The barman contemplated me for about thirty seconds and then said ‘I’ll give you five.’

Todd added, “Since that day I have had few illusions about the important of professors!”

(From his 1983 autobiography, A Time to Remember.)

Pick an integer greater than 1 (say, 14). List its prime factors in order from smallest to greatest (2 7), and then “paste” those factors together to create a new number (27). Apply the same procedure to that number, and keep going until you reach a prime number:

27 = 3 × 3 × 3 → 333
333 = 3 × 3 × 37 → 3337
3337 = 47 × 71 → 4771
4771 = 13 × 367 → 13367

13367 is prime, so that’s the end of that sequence: 13367 is the home prime of 14.

A home prime should exist for every positive integer, but finding them can be stupendously hard. The sequence starting with 49 has been pressed through 118 steps now without producing a prime; the search continues. Details are maintained at Patrick De Geest’s website World of Numbers.

At age 7, F.W. de Bruijn found himself unable to pack a box measuring 6 × 6 × 6 quite completely with bricks measuring 1 × 2 × 4. The box had volume 216, so it might be expected to accommodate exactly 27 bricks, but he found there was no way to pack more than 26.

He mentioned this to his father, who happened to be mathematician Nicolaas Govert de Bruijn, and Nicolaas found that a “harmonic brick” (one in which the length of each side is a multiple of the next smaller side length) can be packed efficiently only into a box whose dimensions are multiples of the brick’s dimensions.

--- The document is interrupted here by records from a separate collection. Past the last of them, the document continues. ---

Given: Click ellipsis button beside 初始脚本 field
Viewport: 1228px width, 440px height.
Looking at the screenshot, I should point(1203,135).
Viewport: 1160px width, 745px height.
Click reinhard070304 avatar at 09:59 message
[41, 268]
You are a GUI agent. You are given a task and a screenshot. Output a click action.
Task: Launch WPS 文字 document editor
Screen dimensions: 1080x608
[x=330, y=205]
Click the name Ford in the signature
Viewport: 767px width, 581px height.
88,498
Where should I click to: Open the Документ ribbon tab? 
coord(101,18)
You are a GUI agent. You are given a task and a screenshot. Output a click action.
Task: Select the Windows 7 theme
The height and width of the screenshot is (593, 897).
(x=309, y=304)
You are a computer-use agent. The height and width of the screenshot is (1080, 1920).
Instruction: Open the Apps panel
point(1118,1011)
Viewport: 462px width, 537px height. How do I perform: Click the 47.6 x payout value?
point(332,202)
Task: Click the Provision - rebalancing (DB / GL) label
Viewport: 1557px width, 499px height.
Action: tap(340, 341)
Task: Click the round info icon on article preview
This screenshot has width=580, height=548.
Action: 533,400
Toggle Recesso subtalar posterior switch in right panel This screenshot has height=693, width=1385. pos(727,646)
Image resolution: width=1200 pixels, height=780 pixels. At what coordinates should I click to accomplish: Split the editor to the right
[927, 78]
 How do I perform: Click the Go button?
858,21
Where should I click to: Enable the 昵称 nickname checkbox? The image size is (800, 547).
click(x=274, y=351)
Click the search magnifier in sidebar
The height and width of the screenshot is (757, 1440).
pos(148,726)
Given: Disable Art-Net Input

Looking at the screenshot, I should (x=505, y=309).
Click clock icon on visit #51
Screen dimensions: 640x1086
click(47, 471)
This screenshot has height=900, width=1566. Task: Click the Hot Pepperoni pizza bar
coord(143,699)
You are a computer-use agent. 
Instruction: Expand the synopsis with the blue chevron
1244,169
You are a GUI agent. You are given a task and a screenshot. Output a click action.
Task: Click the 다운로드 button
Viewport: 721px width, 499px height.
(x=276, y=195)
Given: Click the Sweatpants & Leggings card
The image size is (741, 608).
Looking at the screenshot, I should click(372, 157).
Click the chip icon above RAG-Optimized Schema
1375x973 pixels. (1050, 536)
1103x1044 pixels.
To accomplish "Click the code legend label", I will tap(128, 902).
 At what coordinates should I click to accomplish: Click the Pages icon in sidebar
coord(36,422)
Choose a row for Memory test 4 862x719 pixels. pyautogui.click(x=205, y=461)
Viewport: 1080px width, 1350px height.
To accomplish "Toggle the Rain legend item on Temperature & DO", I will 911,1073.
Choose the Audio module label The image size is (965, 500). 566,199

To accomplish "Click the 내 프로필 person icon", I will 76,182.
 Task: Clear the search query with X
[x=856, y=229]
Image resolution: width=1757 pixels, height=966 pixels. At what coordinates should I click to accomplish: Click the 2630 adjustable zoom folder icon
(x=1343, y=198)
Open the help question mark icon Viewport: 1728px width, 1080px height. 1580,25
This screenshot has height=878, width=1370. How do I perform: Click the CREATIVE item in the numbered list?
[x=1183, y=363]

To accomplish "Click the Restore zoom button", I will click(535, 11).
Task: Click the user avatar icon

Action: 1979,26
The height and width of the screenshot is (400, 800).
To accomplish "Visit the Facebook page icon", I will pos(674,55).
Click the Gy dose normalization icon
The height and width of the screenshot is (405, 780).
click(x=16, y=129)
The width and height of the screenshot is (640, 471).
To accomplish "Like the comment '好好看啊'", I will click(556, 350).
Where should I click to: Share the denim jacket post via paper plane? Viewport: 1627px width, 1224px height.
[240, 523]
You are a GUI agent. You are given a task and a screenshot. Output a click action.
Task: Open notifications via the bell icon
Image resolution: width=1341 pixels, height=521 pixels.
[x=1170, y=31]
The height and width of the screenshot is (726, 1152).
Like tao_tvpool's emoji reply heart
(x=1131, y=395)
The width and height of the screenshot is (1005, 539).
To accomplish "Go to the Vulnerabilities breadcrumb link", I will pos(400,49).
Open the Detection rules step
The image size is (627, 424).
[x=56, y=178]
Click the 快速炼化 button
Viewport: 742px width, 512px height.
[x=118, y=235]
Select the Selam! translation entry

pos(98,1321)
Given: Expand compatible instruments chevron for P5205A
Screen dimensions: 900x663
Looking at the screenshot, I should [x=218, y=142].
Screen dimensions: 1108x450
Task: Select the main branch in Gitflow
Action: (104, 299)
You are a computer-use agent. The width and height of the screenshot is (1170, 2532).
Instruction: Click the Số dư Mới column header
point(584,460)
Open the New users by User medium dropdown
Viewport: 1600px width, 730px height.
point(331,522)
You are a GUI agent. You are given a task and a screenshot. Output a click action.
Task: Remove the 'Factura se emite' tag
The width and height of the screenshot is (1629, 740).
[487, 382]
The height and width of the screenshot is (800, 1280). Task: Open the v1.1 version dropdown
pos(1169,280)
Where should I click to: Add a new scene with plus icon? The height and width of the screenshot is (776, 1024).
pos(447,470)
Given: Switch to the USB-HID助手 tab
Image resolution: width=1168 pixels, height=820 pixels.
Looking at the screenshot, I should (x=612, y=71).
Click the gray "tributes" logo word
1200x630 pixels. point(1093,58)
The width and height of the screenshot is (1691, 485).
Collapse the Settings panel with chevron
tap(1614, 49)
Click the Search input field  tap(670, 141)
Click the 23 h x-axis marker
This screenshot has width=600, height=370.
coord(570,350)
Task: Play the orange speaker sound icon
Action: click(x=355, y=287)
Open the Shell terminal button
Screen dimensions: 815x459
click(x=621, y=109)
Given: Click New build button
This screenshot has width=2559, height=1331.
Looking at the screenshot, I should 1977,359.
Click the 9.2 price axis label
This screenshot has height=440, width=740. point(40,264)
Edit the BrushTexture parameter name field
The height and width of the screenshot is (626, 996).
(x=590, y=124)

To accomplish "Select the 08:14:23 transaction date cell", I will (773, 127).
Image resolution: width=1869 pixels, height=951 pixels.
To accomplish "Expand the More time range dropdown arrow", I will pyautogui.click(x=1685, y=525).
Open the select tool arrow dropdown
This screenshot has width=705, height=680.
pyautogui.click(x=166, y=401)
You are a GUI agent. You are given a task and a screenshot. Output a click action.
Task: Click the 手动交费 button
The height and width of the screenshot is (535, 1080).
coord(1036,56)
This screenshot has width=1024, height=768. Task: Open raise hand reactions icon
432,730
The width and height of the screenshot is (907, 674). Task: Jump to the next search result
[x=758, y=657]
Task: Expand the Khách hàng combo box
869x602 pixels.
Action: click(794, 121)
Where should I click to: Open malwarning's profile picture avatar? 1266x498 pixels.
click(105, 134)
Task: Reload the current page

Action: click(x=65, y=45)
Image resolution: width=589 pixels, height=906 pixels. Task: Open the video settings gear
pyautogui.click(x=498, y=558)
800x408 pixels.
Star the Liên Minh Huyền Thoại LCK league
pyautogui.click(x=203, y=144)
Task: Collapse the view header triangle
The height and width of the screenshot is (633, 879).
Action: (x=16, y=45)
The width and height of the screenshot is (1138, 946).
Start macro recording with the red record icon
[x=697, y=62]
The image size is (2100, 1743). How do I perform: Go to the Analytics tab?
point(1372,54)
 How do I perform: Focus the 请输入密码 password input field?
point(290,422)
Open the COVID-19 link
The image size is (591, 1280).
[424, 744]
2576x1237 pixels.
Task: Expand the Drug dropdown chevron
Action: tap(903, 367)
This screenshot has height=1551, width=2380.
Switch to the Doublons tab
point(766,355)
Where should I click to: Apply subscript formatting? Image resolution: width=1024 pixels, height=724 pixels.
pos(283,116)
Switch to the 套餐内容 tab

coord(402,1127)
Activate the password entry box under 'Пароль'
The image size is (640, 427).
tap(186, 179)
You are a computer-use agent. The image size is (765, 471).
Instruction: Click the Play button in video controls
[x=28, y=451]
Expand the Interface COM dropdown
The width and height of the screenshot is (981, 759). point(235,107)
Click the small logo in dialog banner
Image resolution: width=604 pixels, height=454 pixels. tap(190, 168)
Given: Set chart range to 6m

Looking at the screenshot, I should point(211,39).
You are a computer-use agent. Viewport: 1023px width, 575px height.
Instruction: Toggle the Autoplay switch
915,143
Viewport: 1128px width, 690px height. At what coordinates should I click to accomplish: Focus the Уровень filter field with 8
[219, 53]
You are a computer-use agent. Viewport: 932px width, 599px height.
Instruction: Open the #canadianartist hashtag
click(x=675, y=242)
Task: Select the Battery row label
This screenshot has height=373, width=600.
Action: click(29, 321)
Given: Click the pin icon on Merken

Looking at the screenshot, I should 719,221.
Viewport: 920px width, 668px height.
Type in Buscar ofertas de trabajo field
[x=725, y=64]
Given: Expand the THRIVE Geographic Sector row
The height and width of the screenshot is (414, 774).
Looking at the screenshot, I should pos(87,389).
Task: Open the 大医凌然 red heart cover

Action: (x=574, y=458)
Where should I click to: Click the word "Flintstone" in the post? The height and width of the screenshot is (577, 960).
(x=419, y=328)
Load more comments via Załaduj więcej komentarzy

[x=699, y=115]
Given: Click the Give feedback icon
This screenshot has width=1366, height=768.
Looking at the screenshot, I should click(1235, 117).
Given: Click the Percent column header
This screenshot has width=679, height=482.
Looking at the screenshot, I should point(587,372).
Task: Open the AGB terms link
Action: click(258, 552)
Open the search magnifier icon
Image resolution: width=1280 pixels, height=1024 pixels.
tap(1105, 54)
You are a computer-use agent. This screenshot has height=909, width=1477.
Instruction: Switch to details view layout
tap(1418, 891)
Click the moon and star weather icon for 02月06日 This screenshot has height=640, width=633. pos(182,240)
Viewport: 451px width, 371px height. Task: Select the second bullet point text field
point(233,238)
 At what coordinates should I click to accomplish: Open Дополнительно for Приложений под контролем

This can seen intuitively by imagining the 6 × 6 × 6 box filled with small colored cubes as shown here. No matter where it’s placed, each 1 × 2 × 4 brick must now displace an equal number of white and black cubes. But the box contains 112 white cubes and 104 black ones. So the task is impossible.

(Nicholas G. de Bruijn, “Filling Boxes With Bricks,” American Mathematical Monthly 76:1 [1969], 37-40.)